The loss at Michigan last November marked another first — Day’s first defeat in the Big Ten in his 24th conference game. That Ohio State team led the nation in total offense. The problem was easily identifiable: The defense — particularly the run defense — was pliable. The 3.68 yards per rush allowed by the defense was Ohio State’s second-highest average in a decade. In that Rose Bowl, Utah tied a program bowl-game record with 45 points scored.
Most disturbing was Ohio State being boat-raced out of Michigan Stadium in the second half to drop the Big Ten East crown. actually, most disturbing was the defense giving up at least 40 points in back-to-back games for the first time since 1891.

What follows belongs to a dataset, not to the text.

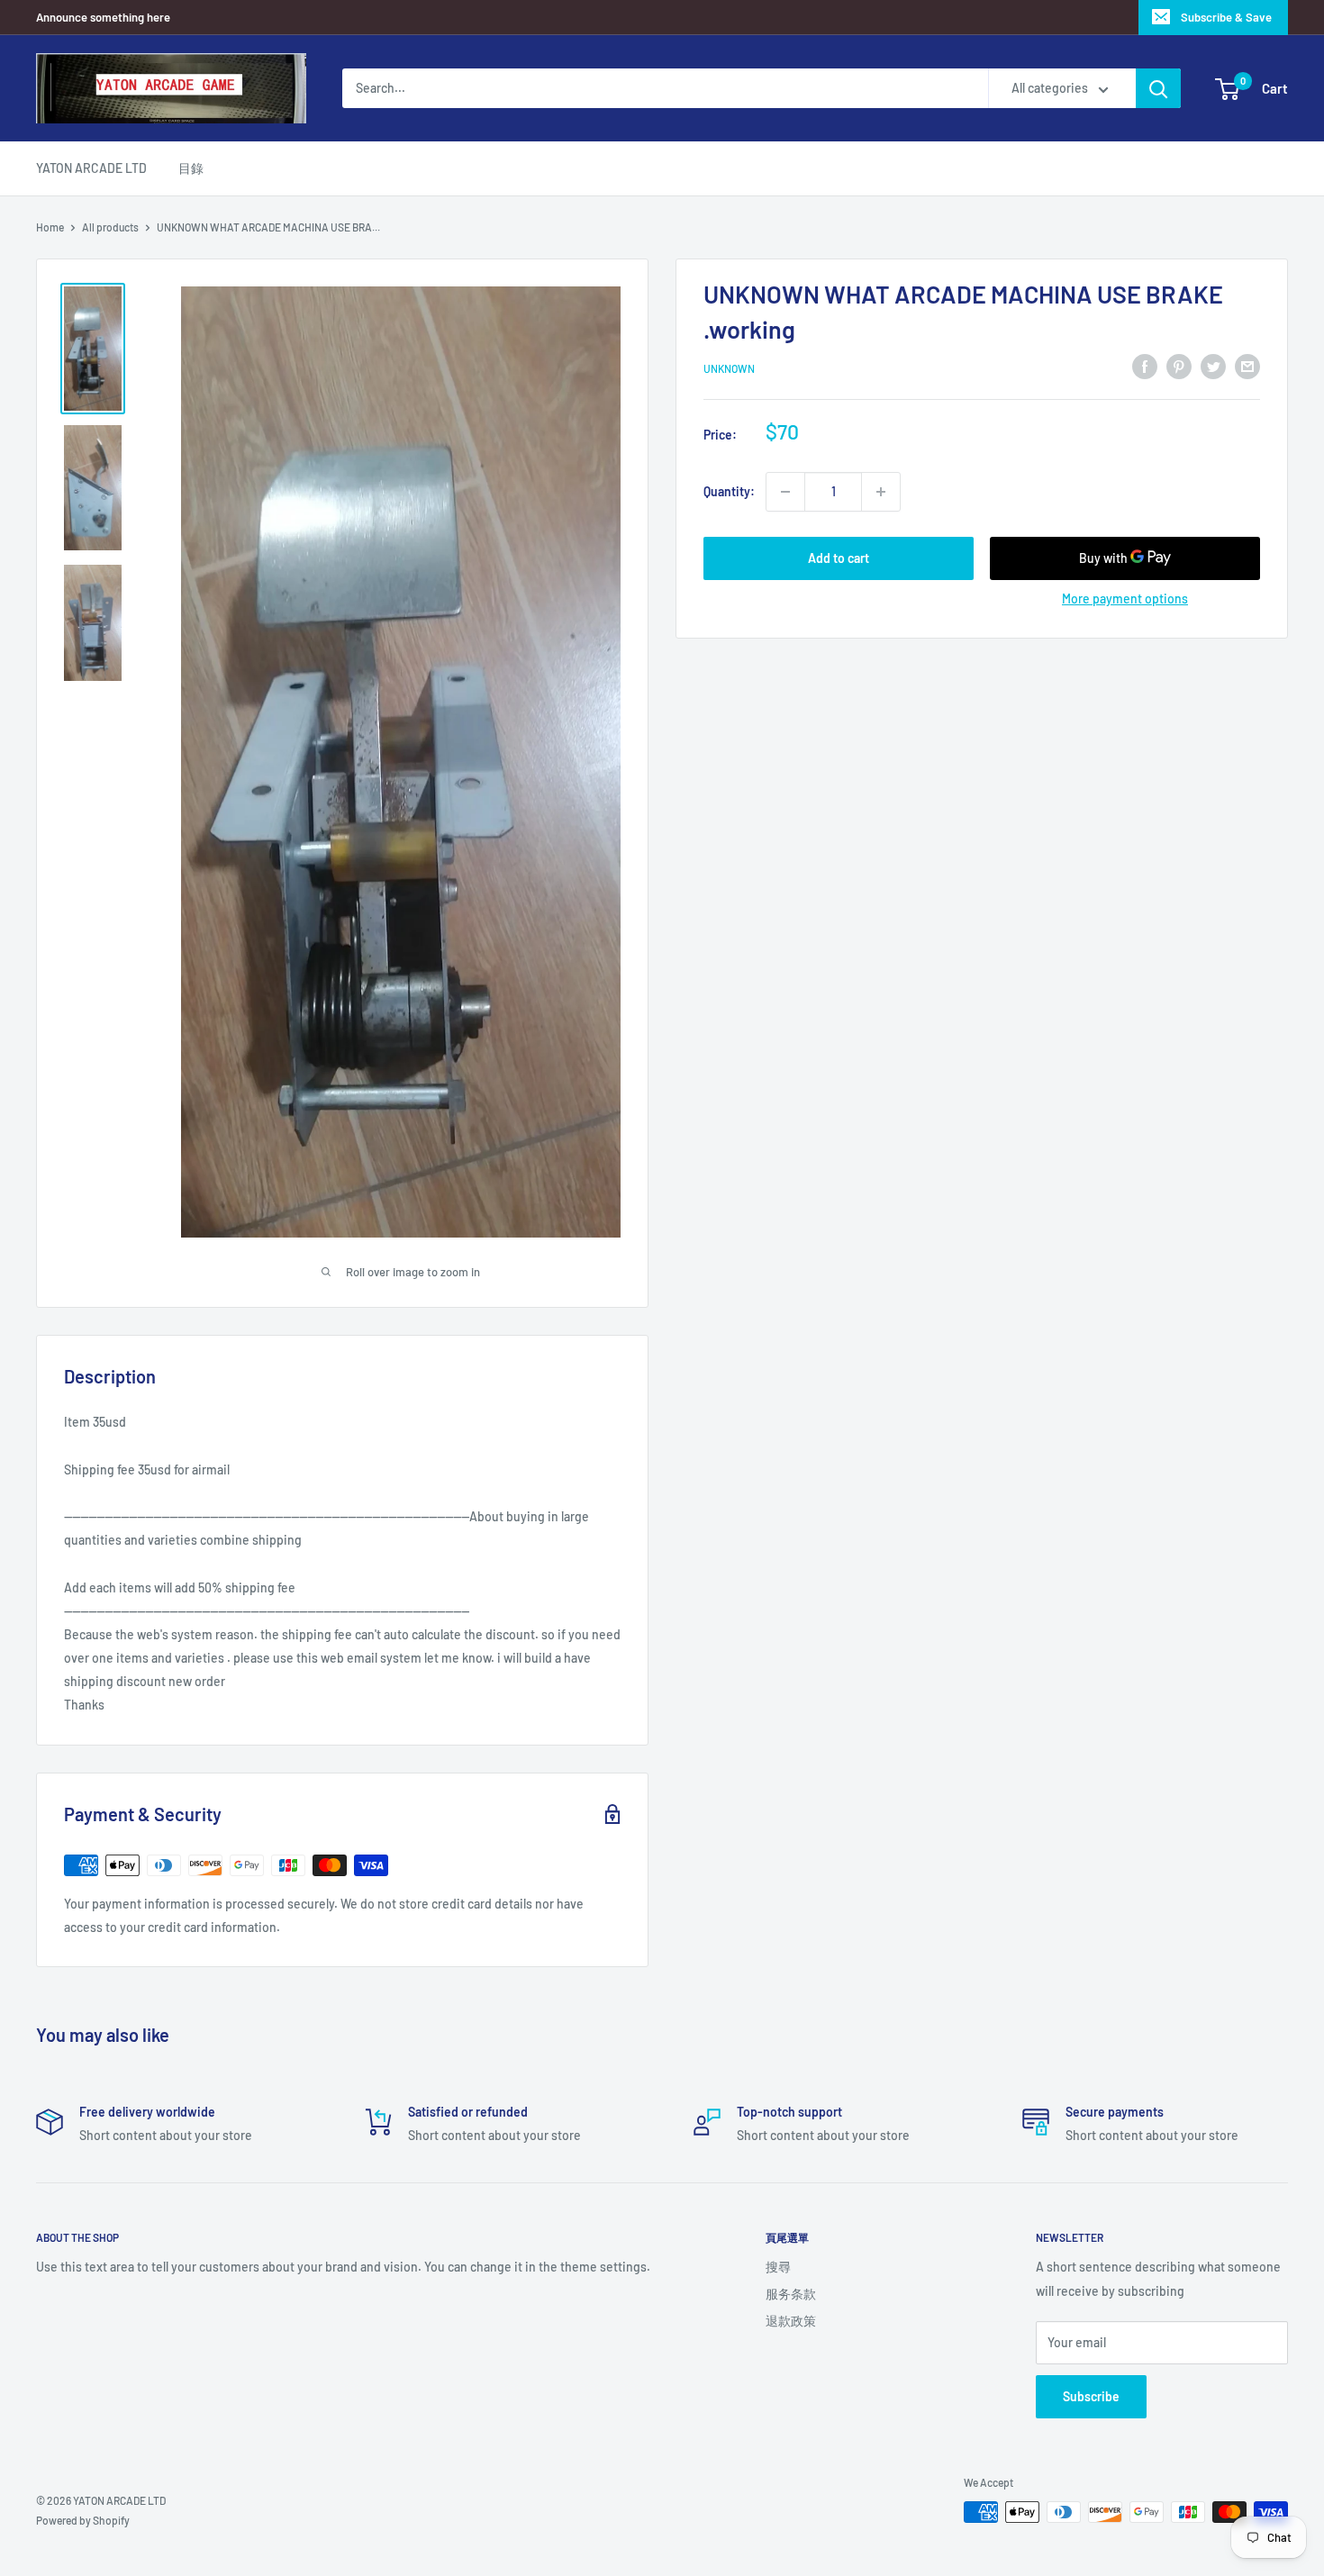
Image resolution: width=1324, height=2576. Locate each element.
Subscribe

Almost everything at Ohio State must be viewed through a relative lens. Stroud recently advocated for revenue sharing in this name, image and likeness era. This from a rising junior who is driving a Bentley around as part of his NIL deal.
During a vacation to St. Thomas in the US Virgin Islands, he expressed surprise at being recognized.
“It’s kind of cool, but it’s scary at the same time,” he said. “I’m not used to people staring at me.”
Never mind there’s a lot of staring going on. Stroud routinely plays in front of 100,000 people, after all. Ohio State is among the top 10 universities in the nation with more than 500,000 living alumni.
“I just want to stack days,” Stroud added. “If I think about the Heisman, I’ll just overrun myself and put too much pressure on myself.”
If the defense doesn’t improve, Stroud, Smith-Njigba and Henderson may just have to carry the Buckeyes by outscoring everyone else. And that makes almost perfect sense in this day and age. After all, Alabama claimed the playoff in 2020 with the third-worst total defense ever to win a national championship (since at least 1936).
Smells like another title run?
“We don’t have to prove anybody wrong,” Stroud concluded. “We have to prove ourselves right.”